Please return the material from the line containing "You are a computer-use agent. The height" through the line containing "Action: [x=701, y=224]", both included, exactly as it appears.

Provided records:
--

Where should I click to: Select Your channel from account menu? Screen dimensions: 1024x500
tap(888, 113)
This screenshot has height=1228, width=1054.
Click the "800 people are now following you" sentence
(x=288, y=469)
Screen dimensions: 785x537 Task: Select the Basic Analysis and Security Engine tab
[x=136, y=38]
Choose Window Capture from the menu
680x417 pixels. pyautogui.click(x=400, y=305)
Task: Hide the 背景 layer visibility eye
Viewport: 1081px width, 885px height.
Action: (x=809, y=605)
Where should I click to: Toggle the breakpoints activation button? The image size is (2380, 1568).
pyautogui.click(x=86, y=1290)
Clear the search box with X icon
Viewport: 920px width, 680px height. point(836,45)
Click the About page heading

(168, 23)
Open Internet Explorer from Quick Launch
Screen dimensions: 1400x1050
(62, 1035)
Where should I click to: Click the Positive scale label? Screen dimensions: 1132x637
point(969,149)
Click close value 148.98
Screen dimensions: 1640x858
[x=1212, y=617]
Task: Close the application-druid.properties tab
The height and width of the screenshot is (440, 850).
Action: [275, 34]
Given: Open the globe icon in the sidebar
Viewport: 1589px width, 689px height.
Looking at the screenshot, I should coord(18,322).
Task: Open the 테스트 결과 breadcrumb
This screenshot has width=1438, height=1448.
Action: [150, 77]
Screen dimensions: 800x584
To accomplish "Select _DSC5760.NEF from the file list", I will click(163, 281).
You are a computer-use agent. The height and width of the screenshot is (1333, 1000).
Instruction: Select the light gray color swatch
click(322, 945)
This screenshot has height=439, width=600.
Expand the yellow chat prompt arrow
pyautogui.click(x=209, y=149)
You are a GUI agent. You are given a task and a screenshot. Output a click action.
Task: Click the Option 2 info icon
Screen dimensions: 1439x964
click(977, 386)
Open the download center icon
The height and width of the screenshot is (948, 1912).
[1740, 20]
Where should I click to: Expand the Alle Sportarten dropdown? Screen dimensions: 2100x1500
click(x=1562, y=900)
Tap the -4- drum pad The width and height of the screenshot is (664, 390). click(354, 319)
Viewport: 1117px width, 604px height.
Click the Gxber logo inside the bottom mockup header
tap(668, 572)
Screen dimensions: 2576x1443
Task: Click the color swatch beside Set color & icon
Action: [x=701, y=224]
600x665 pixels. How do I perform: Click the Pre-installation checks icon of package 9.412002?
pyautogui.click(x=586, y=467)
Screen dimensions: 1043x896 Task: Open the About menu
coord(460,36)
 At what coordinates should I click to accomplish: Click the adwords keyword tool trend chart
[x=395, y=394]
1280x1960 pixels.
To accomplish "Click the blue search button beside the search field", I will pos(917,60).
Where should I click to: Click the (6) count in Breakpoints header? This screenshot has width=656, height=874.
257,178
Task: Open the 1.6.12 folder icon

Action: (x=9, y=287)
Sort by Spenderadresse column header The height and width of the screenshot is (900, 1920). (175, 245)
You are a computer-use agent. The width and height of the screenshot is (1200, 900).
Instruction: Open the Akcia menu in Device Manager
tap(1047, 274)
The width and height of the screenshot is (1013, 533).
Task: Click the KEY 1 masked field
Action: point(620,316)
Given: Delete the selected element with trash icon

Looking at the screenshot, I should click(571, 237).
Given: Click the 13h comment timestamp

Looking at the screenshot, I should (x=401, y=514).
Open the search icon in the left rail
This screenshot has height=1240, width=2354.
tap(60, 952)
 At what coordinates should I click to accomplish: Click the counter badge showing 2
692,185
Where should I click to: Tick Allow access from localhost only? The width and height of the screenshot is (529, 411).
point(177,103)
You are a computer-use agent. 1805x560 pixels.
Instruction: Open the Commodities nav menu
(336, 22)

--

Solution for this problem:
You are a computer-use agent. The height and width of the screenshot is (1333, 1000).
Instruction: Select the light gray color swatch
click(322, 945)
This screenshot has height=439, width=600.
Expand the yellow chat prompt arrow
pyautogui.click(x=209, y=149)
You are a GUI agent. You are given a task and a screenshot. Output a click action.
Task: Click the Option 2 info icon
Screen dimensions: 1439x964
click(977, 386)
Open the download center icon
The height and width of the screenshot is (948, 1912).
[1740, 20]
Where should I click to: Expand the Alle Sportarten dropdown? Screen dimensions: 2100x1500
click(x=1562, y=900)
Tap the -4- drum pad The width and height of the screenshot is (664, 390). click(354, 319)
Viewport: 1117px width, 604px height.
Click the Gxber logo inside the bottom mockup header
tap(668, 572)
Screen dimensions: 2576x1443
Task: Click the color swatch beside Set color & icon
Action: [x=701, y=224]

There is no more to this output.